By Ken McCord
Every year there are lonely people on Valentine’s Day. Every year there are also various changes to our California Association of Realtors contracts. The forms keep getting more complicated, with more pages, disclosures and boxes to check. One new addition to our forms is Section 1101.4 of the California Civil Code.
This states that California single-family residences, built on or before Jan. 1, 1994, be equipped with water-conserving plumbing fixtures on, or after, Jan. 1, 2017. The form also states, “On and after Jan. 1, 2017, a seller or transferor of single-family residential real property shall disclose in writing to the prospective purchaser or transferee the requirements of subdivision (b) [that all noncompliant fixtures be replaced] and whether the real property includes any noncompliant fixtures.”
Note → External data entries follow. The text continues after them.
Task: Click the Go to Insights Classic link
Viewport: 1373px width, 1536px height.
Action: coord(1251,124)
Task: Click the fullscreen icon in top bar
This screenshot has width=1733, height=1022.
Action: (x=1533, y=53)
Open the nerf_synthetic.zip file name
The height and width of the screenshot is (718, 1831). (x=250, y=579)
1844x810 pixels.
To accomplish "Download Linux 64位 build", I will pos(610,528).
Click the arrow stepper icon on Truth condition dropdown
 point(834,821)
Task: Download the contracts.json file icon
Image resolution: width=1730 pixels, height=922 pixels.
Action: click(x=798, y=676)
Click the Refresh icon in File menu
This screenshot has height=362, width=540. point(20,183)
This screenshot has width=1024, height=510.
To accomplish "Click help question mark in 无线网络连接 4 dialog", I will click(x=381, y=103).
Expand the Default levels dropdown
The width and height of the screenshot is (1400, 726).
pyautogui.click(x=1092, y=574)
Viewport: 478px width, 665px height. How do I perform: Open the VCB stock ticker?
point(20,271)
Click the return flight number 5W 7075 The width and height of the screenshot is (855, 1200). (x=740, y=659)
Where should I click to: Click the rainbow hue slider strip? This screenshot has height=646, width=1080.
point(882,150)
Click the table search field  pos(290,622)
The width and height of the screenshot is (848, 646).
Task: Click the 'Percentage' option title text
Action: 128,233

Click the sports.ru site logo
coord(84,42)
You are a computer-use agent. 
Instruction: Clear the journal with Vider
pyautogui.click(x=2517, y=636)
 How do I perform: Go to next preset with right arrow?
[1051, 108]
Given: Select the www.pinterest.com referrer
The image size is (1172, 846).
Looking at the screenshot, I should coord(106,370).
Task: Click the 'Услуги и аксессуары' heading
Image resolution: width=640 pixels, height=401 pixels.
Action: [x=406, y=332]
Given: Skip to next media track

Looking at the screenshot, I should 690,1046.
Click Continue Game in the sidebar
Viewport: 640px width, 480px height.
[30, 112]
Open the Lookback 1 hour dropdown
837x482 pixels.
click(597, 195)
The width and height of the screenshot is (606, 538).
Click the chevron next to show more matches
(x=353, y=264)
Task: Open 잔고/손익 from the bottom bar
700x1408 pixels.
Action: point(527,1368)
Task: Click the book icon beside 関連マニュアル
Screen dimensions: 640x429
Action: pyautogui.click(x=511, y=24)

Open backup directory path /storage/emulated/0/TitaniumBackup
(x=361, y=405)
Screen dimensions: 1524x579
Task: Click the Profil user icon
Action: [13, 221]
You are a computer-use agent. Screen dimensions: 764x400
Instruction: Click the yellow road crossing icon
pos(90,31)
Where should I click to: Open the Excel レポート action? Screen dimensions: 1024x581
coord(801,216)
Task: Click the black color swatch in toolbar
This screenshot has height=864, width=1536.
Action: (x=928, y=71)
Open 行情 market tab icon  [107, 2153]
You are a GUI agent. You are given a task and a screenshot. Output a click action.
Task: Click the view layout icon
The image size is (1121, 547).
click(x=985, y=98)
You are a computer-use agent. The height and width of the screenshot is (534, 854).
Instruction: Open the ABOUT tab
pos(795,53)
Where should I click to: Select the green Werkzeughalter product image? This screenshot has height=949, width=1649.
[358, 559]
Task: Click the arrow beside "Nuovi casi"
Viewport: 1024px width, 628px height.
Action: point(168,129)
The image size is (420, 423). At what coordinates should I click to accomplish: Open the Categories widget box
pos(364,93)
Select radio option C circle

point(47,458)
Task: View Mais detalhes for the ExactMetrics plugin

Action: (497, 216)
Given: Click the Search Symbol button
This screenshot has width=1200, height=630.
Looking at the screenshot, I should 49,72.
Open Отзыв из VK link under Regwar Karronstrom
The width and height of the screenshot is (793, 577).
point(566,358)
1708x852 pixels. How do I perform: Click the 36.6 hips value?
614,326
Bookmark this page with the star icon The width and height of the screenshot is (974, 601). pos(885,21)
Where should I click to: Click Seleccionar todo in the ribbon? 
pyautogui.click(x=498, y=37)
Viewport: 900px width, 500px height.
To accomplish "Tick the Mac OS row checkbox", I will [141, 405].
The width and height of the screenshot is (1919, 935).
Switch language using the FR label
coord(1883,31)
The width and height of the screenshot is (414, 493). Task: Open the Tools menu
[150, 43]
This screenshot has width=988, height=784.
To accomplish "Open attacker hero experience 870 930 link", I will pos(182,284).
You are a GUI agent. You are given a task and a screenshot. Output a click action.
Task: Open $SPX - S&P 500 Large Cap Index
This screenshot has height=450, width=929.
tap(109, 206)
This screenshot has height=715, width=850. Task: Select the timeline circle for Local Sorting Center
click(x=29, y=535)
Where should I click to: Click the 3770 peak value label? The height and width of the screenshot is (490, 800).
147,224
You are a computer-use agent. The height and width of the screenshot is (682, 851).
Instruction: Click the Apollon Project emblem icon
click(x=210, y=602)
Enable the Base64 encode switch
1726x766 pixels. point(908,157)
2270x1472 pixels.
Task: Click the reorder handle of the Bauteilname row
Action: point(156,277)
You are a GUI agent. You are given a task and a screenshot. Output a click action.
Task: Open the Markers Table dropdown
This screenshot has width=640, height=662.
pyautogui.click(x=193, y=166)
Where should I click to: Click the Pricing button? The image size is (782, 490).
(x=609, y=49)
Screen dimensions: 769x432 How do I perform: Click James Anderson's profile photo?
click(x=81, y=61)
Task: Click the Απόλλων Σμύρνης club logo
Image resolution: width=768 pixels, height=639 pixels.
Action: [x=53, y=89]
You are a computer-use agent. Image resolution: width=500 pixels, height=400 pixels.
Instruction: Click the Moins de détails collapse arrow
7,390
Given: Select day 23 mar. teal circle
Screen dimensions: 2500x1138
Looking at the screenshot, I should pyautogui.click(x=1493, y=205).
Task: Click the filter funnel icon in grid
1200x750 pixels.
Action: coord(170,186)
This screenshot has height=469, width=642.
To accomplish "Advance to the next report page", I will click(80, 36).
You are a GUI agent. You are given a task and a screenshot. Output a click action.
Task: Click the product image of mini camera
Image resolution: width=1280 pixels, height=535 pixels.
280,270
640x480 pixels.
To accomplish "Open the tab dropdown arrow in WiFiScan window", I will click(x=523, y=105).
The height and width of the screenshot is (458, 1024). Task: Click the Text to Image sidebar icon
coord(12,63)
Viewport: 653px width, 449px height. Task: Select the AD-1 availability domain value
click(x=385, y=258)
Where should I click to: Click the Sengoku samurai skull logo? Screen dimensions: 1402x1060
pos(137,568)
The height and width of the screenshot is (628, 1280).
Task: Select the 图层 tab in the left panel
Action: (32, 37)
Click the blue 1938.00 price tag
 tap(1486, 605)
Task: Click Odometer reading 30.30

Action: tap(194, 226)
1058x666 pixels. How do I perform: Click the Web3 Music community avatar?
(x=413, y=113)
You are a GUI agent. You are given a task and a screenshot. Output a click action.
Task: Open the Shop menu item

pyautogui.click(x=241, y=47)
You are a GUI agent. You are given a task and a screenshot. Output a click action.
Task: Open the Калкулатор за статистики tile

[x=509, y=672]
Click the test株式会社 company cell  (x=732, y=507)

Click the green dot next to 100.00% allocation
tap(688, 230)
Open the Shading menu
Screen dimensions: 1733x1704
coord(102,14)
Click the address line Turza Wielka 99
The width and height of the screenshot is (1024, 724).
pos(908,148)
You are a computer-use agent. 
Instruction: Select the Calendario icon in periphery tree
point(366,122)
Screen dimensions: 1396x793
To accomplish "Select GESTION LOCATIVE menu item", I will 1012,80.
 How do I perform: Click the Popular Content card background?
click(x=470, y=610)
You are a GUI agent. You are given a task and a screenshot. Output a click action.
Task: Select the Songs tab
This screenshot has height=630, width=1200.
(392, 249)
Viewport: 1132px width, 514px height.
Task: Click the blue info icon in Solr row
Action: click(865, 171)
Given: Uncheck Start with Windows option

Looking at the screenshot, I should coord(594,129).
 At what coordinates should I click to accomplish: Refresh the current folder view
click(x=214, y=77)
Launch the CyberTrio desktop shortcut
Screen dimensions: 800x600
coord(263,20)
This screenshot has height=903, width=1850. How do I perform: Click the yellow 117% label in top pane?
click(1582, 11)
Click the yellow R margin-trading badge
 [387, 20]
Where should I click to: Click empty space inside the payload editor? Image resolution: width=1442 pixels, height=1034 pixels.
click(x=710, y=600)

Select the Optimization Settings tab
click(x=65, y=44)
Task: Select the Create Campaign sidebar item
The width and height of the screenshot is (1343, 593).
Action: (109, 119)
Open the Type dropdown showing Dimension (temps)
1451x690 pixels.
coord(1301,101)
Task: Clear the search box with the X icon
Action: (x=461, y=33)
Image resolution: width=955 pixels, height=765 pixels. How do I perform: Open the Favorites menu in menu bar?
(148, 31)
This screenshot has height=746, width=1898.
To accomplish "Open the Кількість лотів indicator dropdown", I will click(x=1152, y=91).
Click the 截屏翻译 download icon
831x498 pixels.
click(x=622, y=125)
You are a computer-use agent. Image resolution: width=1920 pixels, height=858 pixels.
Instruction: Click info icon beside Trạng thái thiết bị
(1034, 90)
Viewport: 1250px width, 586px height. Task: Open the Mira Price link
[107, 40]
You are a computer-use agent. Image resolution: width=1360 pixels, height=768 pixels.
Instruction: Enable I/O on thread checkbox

Ok, so what fixtures are not in compliance?
According to 1101.3(c) of the California Civil Code, noncompliant plumbing fixtures means any of the following:
(1) Any toilet manufactured to use more than 1.6 gallons of water per flush;
(2) Any urinal manufactured to use more than one gallon of water per flush;
(3) Any showerhead manufactured to have a flow capacity of more than 2.5 gallons of water per minute;
(4) Any interior faucet that emits more than 2.2 gallons of water per minute.
In many communities, all homes would already be compliant, since this has been part of federal law since 1992. For many readers, this may only apply when it’s time to sell.
What if you have a house that is noncompliant? Do you have to make repairs before close of escrow?
There is a lot of discussion and confusion on this topic. While it is law that everything has to be low flow, there are currently no point-of-sale requirements in Orange County. There has to be disclosure of noncompliance, and diligence is required on how the purchase contract is written regarding this.
I do not think this is all ironed out yet. For example, there is a little tiny box on our purchase contract, under Section B-2, that can be checked by buyers, asking the seller to pay for minimum mandatory government retrofit standards. Many agents in this area have never bothered to have sellers remove this in counteroffers, because it has never applied before. If a seller has a fixer-upper built in 1975 that still has that green shag carpet and original fixtures, that little box might be important to address now.
Ok, readers, I tried to make this article on Section 1101.4 of the Civil Code sound “sexy” and “interesting.” Please note, I did manage to get “sexy” and “civil code” into the same sentence in a real estate article. And for that reason alone, I’d be a great Valentine.
Happy Valentine’s Day to all!
Civil code boxes to check, is it Valentine’s Day yet?